*WHAT IS EXPECTED:* Retype the material exactly, ending with the line containing "The width and height of the screenshot is (606, 1288).".

____

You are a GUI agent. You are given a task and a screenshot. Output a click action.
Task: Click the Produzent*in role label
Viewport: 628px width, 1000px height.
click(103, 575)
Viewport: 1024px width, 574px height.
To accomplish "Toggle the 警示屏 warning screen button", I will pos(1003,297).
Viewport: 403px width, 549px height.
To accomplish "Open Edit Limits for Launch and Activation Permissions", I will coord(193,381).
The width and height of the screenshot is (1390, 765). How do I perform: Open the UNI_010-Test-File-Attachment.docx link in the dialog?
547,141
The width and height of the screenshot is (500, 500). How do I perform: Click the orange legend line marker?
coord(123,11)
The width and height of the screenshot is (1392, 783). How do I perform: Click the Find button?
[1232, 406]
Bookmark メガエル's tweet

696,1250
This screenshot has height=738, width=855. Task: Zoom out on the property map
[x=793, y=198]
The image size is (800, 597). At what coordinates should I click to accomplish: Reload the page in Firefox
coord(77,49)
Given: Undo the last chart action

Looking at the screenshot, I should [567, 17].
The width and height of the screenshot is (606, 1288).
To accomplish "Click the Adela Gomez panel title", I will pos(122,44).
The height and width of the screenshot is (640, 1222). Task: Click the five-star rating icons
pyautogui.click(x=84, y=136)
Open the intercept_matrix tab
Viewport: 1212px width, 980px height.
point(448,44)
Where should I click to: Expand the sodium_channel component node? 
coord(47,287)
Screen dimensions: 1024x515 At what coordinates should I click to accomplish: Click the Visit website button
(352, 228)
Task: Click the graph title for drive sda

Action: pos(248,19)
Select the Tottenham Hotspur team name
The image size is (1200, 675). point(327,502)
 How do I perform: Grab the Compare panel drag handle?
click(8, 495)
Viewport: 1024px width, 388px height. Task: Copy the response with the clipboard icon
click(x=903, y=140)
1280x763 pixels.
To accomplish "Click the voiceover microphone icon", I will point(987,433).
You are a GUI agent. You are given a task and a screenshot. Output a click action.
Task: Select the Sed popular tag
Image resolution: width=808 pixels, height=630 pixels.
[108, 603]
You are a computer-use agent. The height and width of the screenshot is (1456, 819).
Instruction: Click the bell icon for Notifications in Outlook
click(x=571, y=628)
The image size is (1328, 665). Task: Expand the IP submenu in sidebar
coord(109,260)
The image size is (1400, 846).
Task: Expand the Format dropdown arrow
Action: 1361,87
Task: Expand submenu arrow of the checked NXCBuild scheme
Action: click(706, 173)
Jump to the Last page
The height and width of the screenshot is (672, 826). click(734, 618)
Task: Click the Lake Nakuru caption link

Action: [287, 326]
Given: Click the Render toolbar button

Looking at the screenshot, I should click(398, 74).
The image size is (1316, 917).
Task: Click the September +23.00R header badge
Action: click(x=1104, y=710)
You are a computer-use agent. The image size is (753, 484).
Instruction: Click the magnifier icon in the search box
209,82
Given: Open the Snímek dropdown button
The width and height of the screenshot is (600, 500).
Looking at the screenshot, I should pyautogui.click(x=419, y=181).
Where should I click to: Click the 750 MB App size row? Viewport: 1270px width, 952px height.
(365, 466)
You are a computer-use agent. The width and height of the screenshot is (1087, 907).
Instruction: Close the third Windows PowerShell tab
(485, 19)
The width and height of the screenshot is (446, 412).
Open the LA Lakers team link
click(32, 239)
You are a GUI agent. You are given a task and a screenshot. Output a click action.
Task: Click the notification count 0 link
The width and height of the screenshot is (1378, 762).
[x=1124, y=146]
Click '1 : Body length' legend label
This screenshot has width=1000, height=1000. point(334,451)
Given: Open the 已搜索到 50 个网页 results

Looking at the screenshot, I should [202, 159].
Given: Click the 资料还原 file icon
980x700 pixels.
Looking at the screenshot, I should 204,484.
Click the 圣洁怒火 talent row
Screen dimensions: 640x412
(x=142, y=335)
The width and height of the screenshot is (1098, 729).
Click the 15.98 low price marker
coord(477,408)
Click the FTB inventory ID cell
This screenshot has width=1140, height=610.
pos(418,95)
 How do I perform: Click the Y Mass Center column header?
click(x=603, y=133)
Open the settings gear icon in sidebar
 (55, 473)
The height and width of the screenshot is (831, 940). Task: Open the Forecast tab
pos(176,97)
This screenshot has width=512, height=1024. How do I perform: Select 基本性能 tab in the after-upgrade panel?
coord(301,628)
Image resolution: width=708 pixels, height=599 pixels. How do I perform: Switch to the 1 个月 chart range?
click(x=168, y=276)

____

*RESPONSE FOR THIS EXERCISE:*
You are a GUI agent. You are given a task and a screenshot. Output a click action.
Task: Click the Produzent*in role label
Viewport: 628px width, 1000px height.
click(103, 575)
Viewport: 1024px width, 574px height.
To accomplish "Toggle the 警示屏 warning screen button", I will pos(1003,297).
Viewport: 403px width, 549px height.
To accomplish "Open Edit Limits for Launch and Activation Permissions", I will coord(193,381).
The width and height of the screenshot is (1390, 765). How do I perform: Open the UNI_010-Test-File-Attachment.docx link in the dialog?
547,141
The width and height of the screenshot is (500, 500). How do I perform: Click the orange legend line marker?
coord(123,11)
The width and height of the screenshot is (1392, 783). How do I perform: Click the Find button?
[1232, 406]
Bookmark メガエル's tweet

696,1250
This screenshot has height=738, width=855. Task: Zoom out on the property map
[x=793, y=198]
The image size is (800, 597). At what coordinates should I click to accomplish: Reload the page in Firefox
coord(77,49)
Given: Undo the last chart action

Looking at the screenshot, I should [567, 17].
The width and height of the screenshot is (606, 1288).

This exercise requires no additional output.